## SELECTED TEXT
Friday, June 3, 2022

JAMES BRYANT'S DARK HAIKU SERIES: A RESPONSE


James Bryant’s Dark Haiku series is dead-on (pun intended) in title and content. This is no reading for those in search of fluff and lightness. Being one who is familiar with dwelling in darkness, reading In the Dead of Night (James Bryant’s Dark Haiku Book 1) and You Dark Up My Life (James Bryant’s Dark Haiku Book 2) was just like visiting my familiar vacation cabin without turning on the lights when I got there. Don’t need lights to make your way around Bryant’s Haiku.

## DATA
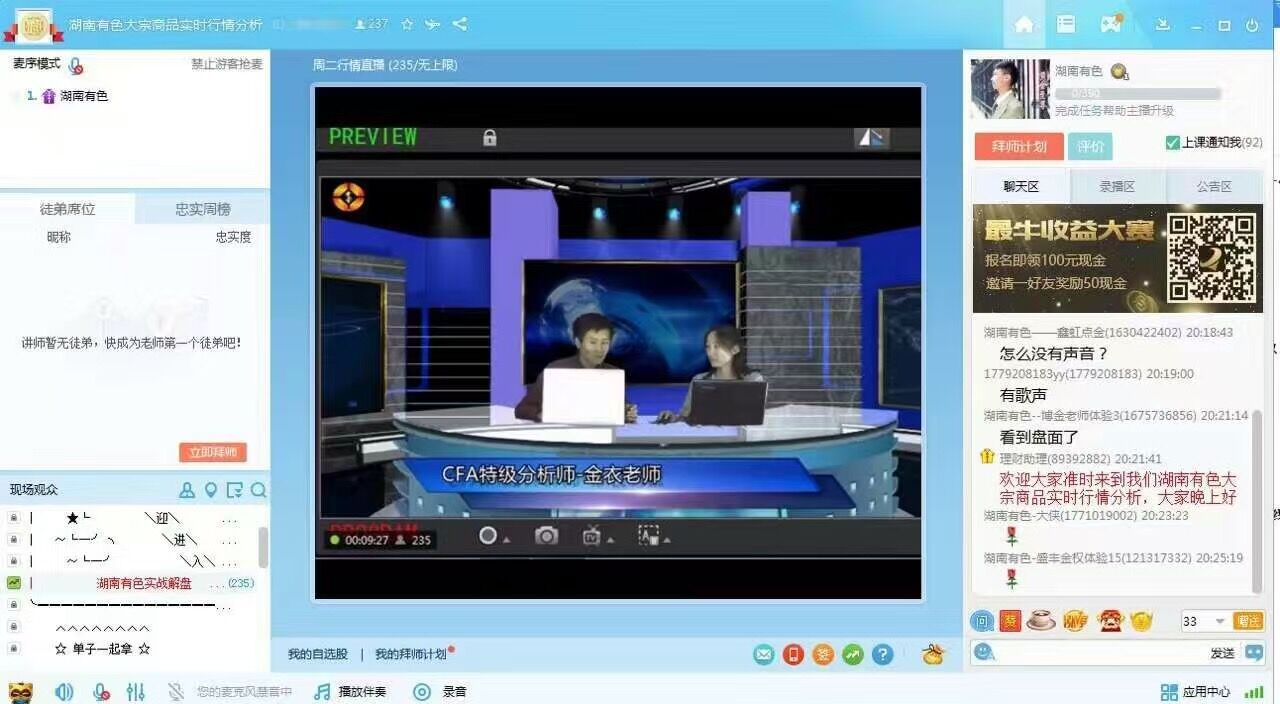Click the green stock trend icon below video

click(852, 655)
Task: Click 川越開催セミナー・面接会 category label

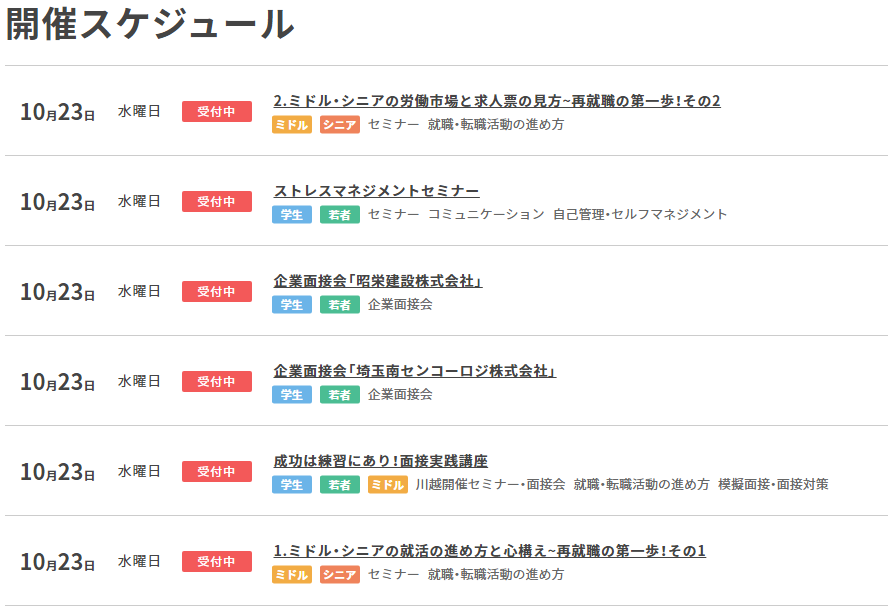Action: pos(490,485)
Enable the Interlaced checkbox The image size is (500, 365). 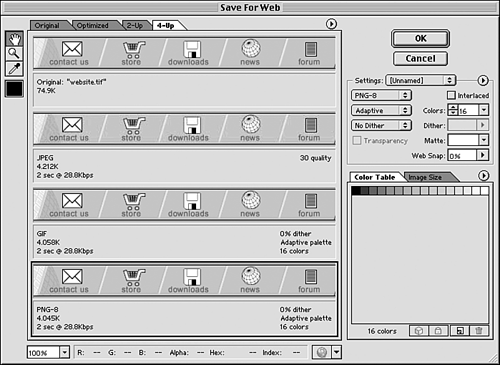point(451,96)
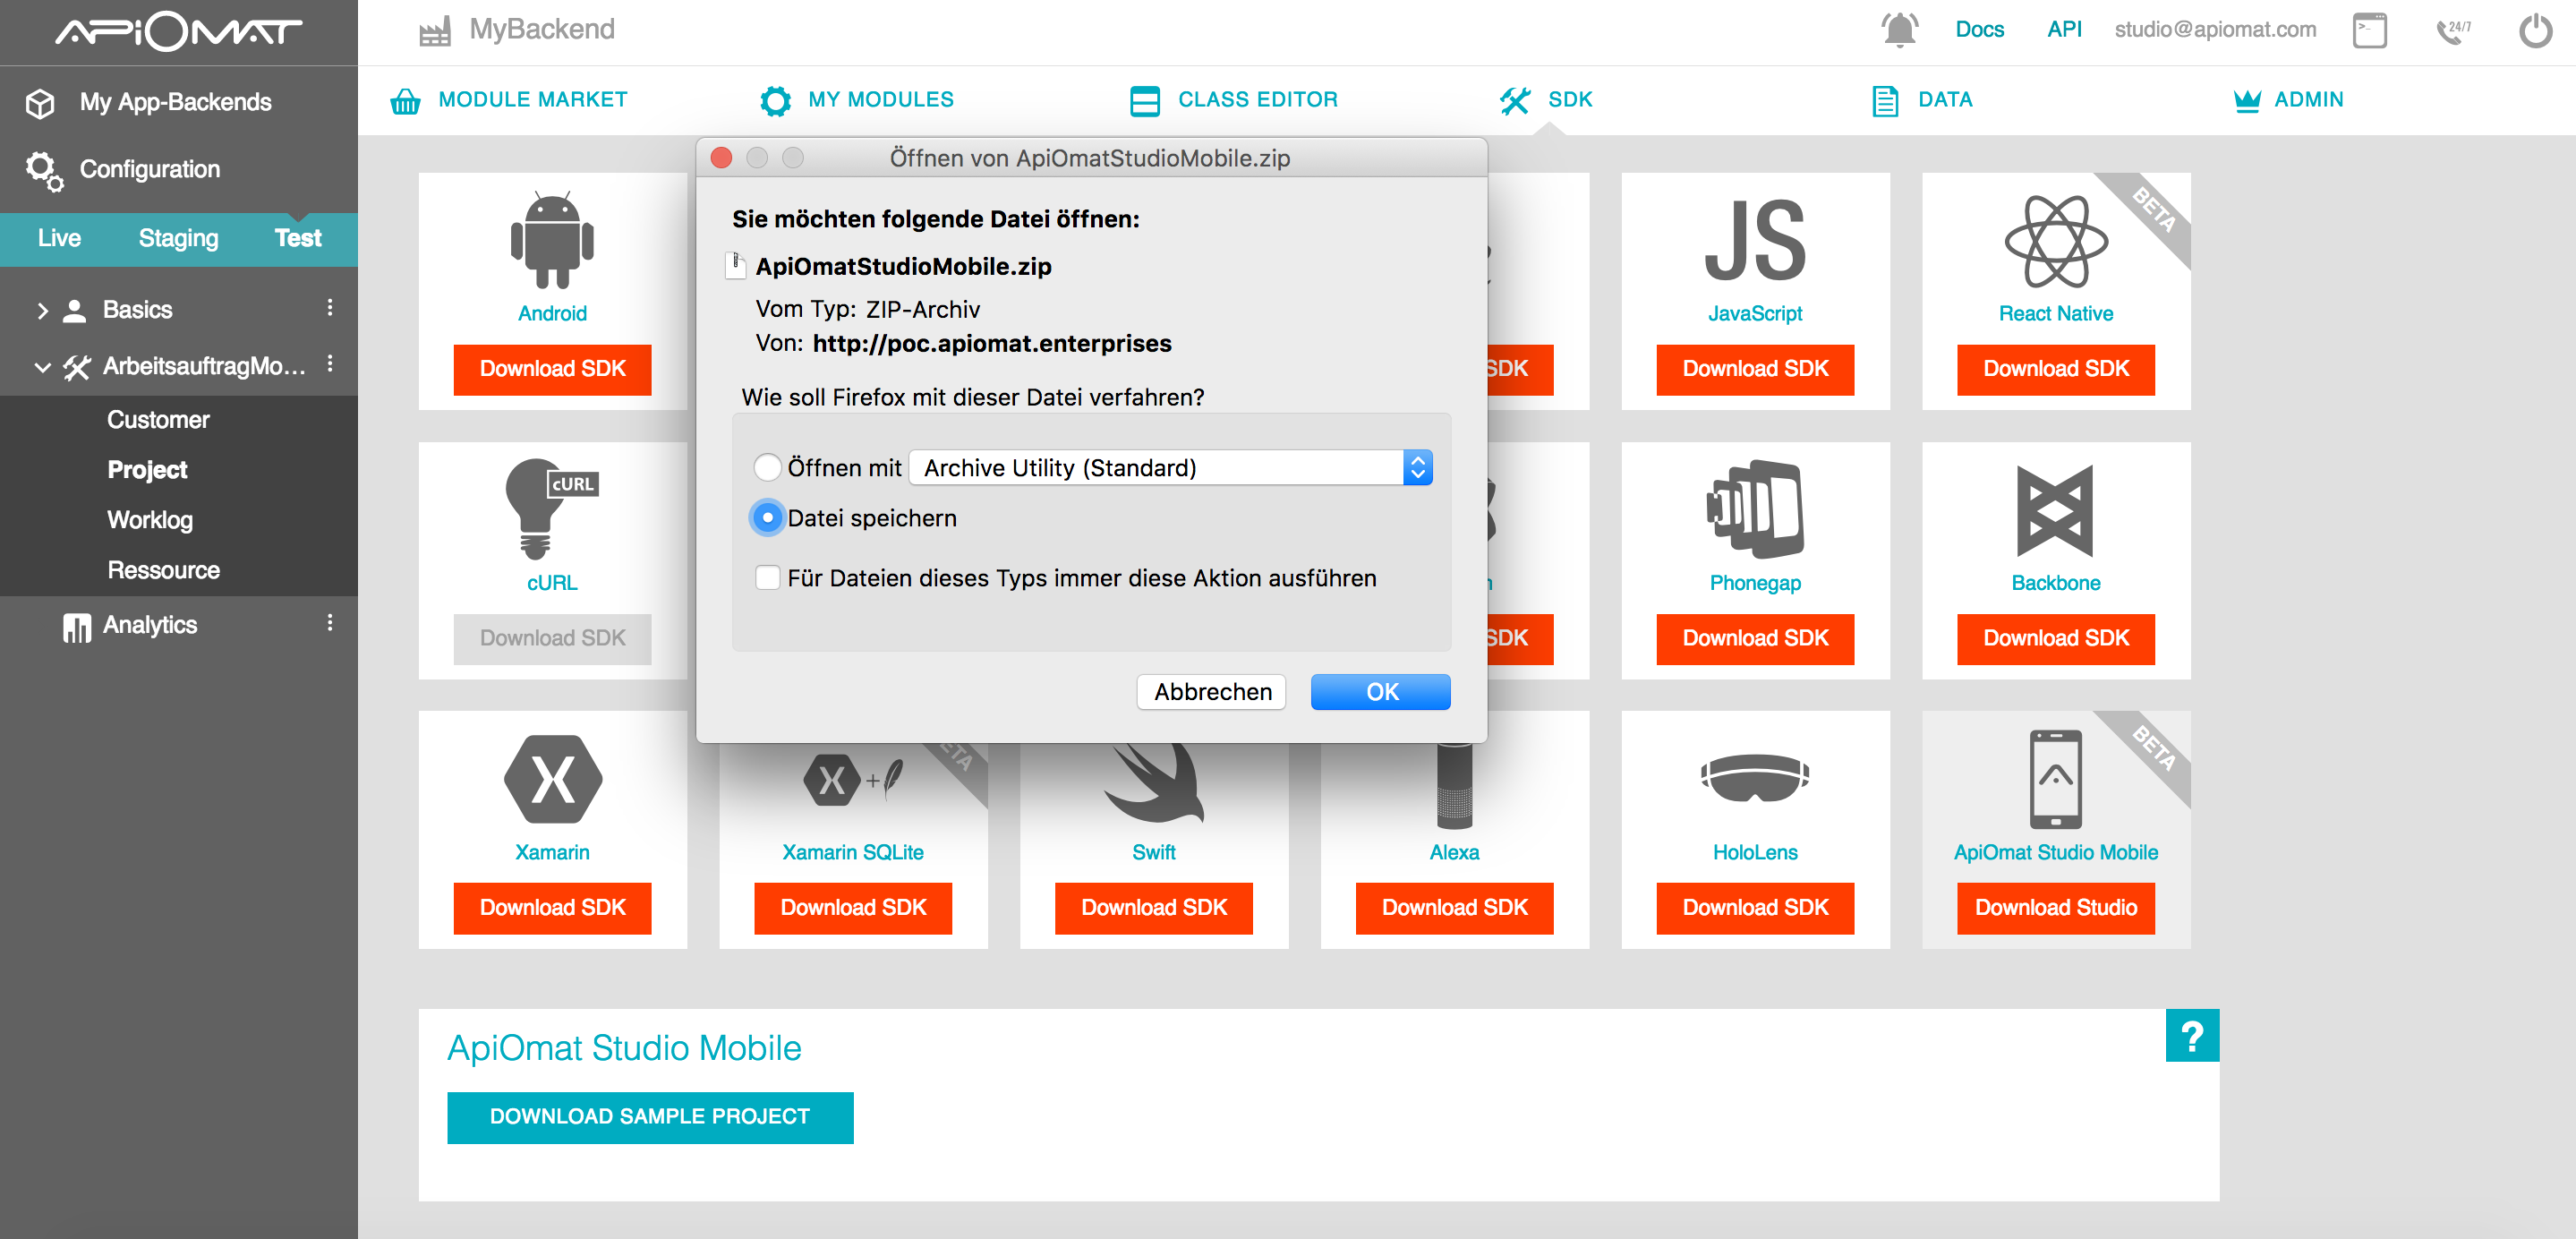Click the OK button to confirm

coord(1380,690)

## WRITTEN INSTRUCTION
Please echo the text about James Bryant's Dark Haiku series, from "James Bryant’s Dark Haiku series" up to and including "around Bryant’s Haiku.".

## ANSWER TO THE EXERCISE
James Bryant’s Dark Haiku series is dead-on (pun intended) in title and content. This is no reading for those in search of fluff and lightness. Being one who is familiar with dwelling in darkness, reading In the Dead of Night (James Bryant’s Dark Haiku Book 1) and You Dark Up My Life (James Bryant’s Dark Haiku Book 2) was just like visiting my familiar vacation cabin without turning on the lights when I got there. Don’t need lights to make your way around Bryant’s Haiku.